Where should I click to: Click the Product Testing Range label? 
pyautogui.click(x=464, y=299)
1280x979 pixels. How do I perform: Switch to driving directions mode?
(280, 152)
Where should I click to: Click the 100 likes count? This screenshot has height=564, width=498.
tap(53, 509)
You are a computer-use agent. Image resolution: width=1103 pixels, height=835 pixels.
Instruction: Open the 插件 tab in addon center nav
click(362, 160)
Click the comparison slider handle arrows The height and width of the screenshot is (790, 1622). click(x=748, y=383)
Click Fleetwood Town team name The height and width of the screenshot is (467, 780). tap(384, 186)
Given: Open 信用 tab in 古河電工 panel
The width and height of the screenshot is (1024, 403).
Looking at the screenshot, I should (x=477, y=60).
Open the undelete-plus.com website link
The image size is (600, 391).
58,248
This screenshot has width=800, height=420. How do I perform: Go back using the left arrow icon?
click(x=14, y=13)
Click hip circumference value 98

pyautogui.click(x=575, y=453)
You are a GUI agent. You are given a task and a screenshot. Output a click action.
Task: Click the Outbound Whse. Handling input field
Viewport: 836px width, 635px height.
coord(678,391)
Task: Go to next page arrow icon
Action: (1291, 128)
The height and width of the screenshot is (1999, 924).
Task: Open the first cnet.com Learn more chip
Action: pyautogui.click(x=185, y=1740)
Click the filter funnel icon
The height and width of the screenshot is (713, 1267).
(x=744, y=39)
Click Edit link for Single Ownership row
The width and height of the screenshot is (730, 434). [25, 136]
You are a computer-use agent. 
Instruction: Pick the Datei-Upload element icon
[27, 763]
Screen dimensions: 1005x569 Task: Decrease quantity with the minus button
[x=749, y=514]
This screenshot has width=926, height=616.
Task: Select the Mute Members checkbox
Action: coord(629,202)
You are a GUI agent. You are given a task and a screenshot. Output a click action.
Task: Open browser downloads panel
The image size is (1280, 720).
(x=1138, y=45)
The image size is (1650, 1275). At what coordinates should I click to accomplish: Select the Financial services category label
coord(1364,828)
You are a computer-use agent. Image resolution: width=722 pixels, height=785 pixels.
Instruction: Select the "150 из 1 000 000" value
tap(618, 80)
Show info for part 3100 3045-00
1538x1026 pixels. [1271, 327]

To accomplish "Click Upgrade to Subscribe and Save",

______________________________

= Task directions =
Please copy each line of the records above that holds the word "computer".

= Written solution =
You are a computer-use agent. Image resolution: width=1103 pixels, height=835 pixels.
You are a computer-use agent. 
You are a computer-use agent. Image resolution: width=722 pixels, height=785 pixels.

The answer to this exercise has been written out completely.